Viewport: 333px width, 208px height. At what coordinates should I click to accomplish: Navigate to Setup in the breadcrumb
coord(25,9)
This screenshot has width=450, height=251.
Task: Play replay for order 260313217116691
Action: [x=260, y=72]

THE PROBLEM | Without changing a single character, write out all of the entries.

TASK SOLUTION |
Viewport: 333px width, 208px height. At what coordinates should I click to accomplish: Navigate to Setup in the breadcrumb
coord(25,9)
This screenshot has width=450, height=251.
Task: Play replay for order 260313217116691
Action: [x=260, y=72]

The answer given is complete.